== WORK TO DO ==
Please copy the items from the line with "Expand the .NET CLI tree node" to the line with "tap(38, 524)", substituting "alert" for "bell" and leaving everything else unchanged. Give only those lines.

--- Begin MATERIALS PROVIDED ---

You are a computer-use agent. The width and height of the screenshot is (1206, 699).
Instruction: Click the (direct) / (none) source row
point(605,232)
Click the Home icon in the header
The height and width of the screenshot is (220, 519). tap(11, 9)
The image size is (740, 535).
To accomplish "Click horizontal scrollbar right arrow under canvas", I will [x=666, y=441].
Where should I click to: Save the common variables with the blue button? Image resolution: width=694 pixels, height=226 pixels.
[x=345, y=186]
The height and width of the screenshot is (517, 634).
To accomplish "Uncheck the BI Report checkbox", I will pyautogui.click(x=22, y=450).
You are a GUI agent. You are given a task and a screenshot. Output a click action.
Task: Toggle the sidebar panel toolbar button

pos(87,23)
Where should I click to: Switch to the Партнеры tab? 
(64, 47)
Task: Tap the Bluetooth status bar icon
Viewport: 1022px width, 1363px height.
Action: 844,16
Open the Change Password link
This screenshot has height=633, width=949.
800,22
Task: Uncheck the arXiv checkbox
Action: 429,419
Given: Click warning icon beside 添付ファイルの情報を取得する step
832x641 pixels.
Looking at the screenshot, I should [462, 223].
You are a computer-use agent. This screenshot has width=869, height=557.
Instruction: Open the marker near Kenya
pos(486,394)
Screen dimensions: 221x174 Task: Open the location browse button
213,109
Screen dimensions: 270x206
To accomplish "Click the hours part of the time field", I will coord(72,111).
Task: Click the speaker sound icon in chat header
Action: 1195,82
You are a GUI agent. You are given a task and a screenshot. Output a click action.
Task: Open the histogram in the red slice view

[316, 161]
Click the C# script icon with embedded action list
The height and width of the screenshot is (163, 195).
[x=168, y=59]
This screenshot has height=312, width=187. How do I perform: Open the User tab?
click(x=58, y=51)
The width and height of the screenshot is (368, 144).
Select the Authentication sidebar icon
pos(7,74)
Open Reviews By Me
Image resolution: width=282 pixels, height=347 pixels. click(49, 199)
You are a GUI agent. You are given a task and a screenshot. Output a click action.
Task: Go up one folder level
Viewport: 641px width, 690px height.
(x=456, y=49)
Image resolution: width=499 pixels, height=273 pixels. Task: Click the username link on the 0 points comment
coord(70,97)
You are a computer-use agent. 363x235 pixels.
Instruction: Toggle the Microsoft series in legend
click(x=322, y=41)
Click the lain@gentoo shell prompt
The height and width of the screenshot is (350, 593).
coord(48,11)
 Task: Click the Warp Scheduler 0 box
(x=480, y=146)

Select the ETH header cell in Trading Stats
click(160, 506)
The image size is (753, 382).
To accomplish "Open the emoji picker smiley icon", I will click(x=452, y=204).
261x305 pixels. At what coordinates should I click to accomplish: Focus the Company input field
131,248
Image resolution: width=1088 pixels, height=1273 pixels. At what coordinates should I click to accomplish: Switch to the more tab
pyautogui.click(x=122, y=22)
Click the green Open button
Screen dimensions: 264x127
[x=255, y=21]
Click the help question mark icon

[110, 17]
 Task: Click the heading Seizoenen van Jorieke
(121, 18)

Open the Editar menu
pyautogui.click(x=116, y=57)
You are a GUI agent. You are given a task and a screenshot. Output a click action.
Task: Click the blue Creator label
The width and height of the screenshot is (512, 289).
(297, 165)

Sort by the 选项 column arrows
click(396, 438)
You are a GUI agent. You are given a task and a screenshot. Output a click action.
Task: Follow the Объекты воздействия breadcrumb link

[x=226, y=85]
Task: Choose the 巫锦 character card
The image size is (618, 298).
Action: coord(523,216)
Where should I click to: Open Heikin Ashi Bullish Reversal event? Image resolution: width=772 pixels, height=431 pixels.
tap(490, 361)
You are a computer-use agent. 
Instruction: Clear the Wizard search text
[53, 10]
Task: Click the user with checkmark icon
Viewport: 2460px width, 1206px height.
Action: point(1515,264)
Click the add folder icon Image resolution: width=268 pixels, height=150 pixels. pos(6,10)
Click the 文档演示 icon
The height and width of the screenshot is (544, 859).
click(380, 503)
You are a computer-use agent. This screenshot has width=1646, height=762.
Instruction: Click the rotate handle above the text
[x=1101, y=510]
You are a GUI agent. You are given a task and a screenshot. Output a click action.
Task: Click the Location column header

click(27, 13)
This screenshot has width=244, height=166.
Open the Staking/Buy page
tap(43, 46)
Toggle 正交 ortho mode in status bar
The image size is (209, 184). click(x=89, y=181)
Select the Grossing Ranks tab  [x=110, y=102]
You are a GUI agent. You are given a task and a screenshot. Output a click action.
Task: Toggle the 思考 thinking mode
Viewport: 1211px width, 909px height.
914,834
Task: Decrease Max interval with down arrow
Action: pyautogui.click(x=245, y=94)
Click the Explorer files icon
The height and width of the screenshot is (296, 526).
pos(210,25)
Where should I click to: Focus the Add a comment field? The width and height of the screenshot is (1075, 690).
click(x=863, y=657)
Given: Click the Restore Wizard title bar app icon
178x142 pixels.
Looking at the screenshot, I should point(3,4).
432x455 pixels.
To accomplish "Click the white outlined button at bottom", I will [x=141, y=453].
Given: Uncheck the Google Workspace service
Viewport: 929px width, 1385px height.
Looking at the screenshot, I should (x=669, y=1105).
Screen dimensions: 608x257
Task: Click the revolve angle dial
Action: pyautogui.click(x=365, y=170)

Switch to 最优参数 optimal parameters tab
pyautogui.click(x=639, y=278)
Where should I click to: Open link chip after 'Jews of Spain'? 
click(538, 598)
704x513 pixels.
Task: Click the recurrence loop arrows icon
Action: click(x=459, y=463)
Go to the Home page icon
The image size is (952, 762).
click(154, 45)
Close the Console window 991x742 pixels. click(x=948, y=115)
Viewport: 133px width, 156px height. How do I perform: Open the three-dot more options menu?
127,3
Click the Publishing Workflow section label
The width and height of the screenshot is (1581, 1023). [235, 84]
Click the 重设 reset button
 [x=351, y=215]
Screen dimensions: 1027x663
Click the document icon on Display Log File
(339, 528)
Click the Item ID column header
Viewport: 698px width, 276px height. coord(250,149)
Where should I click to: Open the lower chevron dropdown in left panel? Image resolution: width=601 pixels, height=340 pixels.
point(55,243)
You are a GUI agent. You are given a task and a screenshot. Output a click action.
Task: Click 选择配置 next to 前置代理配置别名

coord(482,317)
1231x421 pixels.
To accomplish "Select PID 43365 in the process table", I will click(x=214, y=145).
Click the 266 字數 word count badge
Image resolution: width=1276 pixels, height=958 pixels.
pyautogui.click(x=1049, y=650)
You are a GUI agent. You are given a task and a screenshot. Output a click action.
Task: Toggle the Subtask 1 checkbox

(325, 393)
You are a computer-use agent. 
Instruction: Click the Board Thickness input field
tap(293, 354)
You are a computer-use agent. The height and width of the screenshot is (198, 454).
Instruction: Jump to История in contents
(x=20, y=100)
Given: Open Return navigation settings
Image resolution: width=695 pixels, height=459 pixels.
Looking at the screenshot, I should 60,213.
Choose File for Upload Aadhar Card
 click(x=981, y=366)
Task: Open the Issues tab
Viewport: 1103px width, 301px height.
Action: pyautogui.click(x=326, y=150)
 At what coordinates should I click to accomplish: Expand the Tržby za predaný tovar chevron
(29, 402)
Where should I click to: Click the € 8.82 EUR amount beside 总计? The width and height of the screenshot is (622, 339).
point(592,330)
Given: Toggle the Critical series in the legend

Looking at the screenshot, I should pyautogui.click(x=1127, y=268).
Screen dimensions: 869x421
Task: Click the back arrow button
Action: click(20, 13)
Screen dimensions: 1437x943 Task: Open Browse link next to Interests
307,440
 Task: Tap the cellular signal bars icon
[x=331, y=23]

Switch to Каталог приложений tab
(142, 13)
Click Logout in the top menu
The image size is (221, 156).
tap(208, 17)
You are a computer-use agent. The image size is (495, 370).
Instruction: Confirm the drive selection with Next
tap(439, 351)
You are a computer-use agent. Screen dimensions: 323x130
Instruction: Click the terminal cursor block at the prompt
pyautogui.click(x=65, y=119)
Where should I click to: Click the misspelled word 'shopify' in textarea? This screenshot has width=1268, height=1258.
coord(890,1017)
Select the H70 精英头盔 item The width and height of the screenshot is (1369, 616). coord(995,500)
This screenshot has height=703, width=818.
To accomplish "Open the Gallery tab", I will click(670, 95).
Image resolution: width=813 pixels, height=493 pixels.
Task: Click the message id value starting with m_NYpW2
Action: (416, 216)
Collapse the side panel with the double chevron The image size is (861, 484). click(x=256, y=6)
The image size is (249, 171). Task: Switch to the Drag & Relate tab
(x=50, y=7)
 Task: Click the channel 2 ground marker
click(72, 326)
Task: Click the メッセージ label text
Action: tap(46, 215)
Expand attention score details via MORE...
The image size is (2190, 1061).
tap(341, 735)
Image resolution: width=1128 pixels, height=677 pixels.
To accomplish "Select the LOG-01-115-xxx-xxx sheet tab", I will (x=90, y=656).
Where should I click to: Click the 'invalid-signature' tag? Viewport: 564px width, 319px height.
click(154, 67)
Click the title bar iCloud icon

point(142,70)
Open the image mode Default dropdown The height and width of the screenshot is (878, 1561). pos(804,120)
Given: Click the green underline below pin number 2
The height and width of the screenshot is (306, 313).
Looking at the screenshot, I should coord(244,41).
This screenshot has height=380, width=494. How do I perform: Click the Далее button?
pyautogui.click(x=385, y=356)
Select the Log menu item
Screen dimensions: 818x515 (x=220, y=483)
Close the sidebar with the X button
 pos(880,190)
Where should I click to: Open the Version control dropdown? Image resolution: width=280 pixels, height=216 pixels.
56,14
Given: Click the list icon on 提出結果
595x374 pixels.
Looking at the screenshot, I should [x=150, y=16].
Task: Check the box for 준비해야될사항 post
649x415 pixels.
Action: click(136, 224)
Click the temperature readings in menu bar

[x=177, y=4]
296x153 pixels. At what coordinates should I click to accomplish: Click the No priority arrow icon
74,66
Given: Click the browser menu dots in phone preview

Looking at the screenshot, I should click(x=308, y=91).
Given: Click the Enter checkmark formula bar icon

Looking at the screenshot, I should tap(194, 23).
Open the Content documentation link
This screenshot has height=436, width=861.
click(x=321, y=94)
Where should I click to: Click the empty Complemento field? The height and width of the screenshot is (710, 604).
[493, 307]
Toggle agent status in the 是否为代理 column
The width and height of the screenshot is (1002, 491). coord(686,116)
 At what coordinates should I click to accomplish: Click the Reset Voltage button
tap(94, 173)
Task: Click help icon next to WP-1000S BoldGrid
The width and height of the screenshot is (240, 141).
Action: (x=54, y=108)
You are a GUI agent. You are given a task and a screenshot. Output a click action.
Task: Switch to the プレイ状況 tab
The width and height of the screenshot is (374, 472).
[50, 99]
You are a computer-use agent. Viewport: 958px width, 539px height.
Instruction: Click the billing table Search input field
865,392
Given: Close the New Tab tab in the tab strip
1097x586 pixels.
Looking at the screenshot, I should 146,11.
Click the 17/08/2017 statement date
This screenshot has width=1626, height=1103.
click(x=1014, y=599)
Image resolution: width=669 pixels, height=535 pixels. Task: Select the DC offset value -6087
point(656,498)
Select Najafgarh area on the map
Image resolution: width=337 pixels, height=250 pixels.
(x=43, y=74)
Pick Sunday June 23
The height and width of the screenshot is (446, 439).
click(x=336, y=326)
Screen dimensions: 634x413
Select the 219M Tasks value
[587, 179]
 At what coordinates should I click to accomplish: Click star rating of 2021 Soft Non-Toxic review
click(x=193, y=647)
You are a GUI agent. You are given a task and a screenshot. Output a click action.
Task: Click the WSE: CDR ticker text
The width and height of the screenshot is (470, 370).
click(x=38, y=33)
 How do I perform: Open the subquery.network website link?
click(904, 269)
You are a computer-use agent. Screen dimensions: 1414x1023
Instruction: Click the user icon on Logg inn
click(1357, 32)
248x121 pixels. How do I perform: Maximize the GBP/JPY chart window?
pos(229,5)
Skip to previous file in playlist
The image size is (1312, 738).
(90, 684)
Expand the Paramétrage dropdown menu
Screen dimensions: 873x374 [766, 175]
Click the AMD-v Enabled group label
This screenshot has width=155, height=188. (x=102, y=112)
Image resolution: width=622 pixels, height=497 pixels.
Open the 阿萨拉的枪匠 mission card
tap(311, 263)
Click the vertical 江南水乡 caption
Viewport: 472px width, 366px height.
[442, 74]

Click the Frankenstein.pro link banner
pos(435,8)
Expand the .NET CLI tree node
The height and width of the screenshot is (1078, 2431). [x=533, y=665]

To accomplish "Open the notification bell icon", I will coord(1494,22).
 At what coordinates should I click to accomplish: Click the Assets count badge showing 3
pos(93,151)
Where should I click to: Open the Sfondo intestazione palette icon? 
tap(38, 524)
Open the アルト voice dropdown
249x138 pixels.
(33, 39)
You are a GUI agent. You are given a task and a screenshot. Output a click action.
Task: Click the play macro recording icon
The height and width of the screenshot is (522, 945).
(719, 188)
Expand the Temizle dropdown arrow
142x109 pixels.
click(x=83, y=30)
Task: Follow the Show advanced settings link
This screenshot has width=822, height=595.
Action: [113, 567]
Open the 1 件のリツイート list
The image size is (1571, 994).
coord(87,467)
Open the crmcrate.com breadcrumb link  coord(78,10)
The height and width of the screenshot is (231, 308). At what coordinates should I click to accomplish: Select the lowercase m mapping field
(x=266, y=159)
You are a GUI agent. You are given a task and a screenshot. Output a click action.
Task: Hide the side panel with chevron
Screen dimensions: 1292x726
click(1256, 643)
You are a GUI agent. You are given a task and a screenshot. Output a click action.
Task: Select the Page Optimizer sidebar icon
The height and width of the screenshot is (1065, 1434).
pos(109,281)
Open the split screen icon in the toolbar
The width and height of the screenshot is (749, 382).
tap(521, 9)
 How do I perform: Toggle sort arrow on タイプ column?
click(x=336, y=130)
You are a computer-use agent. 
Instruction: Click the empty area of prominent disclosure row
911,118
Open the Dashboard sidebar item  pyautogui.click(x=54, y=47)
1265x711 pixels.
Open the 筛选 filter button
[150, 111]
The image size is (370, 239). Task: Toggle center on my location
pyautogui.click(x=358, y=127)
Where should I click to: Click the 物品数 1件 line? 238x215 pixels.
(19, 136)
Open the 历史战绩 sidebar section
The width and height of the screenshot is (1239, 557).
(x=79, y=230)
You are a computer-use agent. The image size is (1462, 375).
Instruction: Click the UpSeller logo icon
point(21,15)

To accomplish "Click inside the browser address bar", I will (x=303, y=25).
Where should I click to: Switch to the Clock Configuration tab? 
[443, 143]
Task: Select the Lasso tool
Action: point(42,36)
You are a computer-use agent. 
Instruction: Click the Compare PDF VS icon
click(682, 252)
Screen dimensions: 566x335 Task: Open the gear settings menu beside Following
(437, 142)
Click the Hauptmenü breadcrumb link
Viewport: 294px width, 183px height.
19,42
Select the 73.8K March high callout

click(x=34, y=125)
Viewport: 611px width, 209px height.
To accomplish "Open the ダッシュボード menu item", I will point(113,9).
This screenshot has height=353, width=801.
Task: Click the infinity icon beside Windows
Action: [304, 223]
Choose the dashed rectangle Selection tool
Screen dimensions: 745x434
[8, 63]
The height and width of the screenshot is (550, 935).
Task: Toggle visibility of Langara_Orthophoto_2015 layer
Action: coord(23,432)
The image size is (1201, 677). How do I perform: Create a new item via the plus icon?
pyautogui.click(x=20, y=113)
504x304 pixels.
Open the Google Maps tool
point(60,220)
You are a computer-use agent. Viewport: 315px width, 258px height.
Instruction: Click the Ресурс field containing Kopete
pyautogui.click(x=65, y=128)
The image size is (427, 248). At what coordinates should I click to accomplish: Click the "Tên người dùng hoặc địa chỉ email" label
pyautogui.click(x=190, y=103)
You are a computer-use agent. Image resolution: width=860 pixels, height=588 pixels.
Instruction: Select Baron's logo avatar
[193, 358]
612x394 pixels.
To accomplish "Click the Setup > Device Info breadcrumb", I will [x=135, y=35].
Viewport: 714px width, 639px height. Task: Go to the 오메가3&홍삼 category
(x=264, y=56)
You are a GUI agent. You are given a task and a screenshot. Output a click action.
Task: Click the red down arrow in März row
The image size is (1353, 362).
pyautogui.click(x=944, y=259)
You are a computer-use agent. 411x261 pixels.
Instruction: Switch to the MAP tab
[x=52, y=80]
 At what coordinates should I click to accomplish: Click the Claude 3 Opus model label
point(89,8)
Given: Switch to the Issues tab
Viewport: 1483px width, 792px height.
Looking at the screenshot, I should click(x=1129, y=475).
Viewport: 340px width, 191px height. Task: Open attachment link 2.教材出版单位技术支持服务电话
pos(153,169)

--- End MATERIALS PROVIDED ---

== ANSWER FOR THIS EXERCISE ==
Expand the .NET CLI tree node
The height and width of the screenshot is (1078, 2431). [x=533, y=665]

To accomplish "Open the notification alert icon", I will coord(1494,22).
 At what coordinates should I click to accomplish: Click the Assets count badge showing 3
pos(93,151)
Where should I click to: Open the Sfondo intestazione palette icon? 
tap(38, 524)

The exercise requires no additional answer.